Rock: San Francisco Ballrooms
San Francisco ballrooms
The Avalon Ballroom, the Fillmore Auditorium, Fillmore West, and Winterland: these four venues ushered in the modern era of rock show presentation and grew out of the hippie counterculture of San Francisco’s Haight-Ashbury district. The first multiband rock show was held at the Ark in Sausalito in 1965 and proved so successful that the presenters incorporated their commune as the Family Dog shortly thereafter. Later that year a pair of rock concert benefit shows for the radical San Francisco Mime Troupe were organized by the troupe’s manager, Bill Graham. The first was held at the Calliope Ballroom on Howard Street and the second at the Fillmore Auditorium, a stylish ballroom at Geary and Fillmore streets on the outskirts of the city’s black community. Inspired by the shows’ success, Graham decided to go into the concert-promotion business, setting up operations at the Fillmore.

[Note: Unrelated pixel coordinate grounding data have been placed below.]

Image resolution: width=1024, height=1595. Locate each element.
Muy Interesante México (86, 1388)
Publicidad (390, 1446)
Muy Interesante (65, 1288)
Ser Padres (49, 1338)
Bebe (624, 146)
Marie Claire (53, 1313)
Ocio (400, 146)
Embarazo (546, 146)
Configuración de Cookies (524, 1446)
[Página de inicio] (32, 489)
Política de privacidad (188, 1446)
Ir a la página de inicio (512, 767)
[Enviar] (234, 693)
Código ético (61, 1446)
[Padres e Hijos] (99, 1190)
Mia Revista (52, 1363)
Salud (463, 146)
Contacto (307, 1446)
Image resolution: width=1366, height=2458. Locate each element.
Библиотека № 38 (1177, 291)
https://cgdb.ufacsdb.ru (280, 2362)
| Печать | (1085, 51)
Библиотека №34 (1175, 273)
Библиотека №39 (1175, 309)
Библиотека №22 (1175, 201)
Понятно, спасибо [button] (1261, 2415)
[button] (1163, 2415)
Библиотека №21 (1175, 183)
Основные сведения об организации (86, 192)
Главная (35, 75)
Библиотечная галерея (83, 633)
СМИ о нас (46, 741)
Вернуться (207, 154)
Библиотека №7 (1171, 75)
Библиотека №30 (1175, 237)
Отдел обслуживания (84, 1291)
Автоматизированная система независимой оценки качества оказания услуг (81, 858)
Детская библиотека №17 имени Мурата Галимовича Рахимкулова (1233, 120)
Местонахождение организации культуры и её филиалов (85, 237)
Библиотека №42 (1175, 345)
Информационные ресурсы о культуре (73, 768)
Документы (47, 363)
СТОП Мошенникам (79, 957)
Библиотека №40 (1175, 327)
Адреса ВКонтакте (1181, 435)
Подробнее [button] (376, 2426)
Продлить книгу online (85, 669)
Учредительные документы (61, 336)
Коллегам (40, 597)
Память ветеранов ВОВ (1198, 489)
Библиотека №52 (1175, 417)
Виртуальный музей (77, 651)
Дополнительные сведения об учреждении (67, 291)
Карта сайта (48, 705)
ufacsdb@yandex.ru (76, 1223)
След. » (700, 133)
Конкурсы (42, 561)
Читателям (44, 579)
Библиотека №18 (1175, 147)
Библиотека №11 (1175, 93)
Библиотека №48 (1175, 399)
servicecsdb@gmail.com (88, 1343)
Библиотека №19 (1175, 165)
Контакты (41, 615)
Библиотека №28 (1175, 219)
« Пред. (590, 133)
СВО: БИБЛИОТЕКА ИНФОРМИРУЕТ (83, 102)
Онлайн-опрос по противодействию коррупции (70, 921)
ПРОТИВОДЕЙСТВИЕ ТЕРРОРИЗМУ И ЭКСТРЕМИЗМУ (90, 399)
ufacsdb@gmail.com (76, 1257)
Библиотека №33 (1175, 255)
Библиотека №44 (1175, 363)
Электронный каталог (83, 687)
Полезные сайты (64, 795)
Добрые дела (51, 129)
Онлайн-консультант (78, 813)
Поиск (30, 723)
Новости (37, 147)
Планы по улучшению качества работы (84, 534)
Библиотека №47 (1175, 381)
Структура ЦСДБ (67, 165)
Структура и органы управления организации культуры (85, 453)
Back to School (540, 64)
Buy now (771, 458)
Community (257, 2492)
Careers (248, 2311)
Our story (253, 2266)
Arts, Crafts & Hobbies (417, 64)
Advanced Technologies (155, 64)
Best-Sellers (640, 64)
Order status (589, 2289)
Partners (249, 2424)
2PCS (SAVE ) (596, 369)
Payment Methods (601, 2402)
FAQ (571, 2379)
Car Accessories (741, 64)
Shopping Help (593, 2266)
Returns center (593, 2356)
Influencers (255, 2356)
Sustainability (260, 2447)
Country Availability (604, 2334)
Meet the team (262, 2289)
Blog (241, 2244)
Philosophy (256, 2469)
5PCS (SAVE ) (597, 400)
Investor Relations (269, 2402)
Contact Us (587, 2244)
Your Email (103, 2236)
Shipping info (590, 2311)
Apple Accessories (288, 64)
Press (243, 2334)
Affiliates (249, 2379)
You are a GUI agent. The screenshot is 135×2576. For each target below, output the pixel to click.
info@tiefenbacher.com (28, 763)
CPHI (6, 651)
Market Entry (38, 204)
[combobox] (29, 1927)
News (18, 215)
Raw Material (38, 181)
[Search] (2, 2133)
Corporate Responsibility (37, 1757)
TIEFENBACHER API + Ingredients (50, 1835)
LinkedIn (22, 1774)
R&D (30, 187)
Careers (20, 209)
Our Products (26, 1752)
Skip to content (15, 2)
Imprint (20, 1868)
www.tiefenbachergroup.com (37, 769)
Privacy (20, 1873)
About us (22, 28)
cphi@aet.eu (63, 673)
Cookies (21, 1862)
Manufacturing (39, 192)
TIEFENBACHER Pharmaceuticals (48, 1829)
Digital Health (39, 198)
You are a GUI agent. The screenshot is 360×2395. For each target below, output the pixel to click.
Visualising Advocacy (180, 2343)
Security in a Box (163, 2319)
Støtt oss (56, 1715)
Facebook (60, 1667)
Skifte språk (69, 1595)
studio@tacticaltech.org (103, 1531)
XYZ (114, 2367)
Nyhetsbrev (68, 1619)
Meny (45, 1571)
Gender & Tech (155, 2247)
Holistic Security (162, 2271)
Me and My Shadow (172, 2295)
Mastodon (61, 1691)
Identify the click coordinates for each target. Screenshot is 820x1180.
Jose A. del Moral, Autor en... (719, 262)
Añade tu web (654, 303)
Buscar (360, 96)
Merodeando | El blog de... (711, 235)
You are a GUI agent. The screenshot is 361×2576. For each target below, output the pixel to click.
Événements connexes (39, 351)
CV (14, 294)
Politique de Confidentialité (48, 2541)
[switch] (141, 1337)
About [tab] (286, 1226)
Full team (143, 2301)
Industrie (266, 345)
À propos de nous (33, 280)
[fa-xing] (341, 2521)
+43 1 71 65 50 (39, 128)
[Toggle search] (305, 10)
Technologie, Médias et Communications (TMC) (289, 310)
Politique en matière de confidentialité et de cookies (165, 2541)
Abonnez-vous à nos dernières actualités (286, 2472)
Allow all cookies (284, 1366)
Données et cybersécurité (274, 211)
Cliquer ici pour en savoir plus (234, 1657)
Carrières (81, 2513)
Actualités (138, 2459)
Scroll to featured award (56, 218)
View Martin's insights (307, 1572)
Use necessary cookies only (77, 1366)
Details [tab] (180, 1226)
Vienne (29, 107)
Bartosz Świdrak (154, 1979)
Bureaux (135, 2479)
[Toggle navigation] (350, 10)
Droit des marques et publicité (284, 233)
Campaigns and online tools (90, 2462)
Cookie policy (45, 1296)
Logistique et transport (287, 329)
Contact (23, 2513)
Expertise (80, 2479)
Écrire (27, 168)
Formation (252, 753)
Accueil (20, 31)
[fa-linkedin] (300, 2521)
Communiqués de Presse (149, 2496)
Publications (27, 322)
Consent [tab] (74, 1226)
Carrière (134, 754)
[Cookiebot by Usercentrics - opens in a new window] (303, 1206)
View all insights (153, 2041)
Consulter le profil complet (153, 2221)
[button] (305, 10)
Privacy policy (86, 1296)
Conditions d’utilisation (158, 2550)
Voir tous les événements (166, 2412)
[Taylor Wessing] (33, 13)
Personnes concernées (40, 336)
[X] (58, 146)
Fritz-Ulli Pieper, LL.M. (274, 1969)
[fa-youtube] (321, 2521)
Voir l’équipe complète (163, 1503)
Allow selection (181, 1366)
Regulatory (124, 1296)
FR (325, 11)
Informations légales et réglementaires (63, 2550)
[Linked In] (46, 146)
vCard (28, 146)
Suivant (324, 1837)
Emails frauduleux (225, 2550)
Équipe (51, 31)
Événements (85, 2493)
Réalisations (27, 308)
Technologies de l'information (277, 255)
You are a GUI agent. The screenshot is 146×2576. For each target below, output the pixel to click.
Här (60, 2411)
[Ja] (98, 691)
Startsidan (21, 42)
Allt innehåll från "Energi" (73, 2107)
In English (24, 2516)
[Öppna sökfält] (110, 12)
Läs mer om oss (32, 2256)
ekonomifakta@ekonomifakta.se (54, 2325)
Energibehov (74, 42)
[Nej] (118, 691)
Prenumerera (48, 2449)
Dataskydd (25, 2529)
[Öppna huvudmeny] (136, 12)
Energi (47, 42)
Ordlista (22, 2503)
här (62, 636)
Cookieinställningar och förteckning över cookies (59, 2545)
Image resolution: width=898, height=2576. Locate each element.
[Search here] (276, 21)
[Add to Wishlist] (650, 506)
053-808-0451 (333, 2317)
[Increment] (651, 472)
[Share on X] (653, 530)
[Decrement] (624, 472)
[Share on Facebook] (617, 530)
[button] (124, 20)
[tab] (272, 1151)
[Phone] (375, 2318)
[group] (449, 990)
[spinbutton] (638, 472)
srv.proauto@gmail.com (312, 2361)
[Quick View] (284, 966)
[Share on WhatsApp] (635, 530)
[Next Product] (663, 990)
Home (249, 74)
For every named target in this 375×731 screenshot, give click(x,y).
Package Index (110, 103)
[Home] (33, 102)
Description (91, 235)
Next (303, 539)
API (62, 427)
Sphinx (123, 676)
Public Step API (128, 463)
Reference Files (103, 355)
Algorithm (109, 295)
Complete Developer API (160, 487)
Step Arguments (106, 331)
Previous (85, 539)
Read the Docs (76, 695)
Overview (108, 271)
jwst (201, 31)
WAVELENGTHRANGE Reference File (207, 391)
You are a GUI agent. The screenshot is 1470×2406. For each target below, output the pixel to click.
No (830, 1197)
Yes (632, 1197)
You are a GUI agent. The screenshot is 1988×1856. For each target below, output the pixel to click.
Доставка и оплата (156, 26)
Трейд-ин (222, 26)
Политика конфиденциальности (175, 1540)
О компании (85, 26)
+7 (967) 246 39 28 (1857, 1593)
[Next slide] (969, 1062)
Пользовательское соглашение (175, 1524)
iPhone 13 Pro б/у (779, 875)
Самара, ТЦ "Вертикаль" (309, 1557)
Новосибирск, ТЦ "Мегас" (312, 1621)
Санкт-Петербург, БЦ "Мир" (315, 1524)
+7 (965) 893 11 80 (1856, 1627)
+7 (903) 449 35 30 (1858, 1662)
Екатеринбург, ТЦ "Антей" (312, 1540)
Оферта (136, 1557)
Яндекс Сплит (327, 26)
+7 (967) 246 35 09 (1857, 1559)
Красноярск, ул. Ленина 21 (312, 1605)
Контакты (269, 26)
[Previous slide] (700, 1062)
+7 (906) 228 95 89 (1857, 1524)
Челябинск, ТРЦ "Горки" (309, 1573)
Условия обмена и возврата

At first Graham and the Family Dog shared the Fillmore, booking alternating weeks. Later Chet Helms, the Dog’s booker, rented the Avalon Ballroom at 1268 Sutter, near the corner of Van Ness, and put it under the management of Bob Simmons, who had started the “underground rock” programming on KMPX-FM with Tom Donahue. Graham, noted for his abrasive personality and hard-nosed business sense, proved to be far more successful than the Family Dog, which fell into disarray and moved its operations to Denver, Colorado.
In 1968 Graham also took over a larger and more central venue, the Carousel Ballroom, at the corner of Market and Van Ness. He renamed it the Fillmore West (so called because he had expanded his company, Bill Graham Presents, to New York City, where he operated the Fillmore East). When Graham closed the Fillmore West in 1971, he shifted operations to Winterland—a disused ice-skating rink at the corner of Steiner and Post streets—which he continued to use as his main small venue until urban renewal dictated its demolition in 1982. Winterland was the site of many significant rock events, not the least of which was the last live performance by the original members of the Band in 1976 (captured in the film The Last Waltz).
The formula for shows at these venues called for three bands per evening, originally playing two sets apiece. Graham often mixed genres in hopes of opening up his audiences’ knowledge of music, whereas the Family Dog stuck mostly to its own favourite bands. Graham went on to become the most successful concert promoter in the United States, later moving into management (Santana, Journey, and other bands), merchandising (Winterland Productions was the first company to see the sales potential in official band-related T-shirts and other paraphernalia), and film production.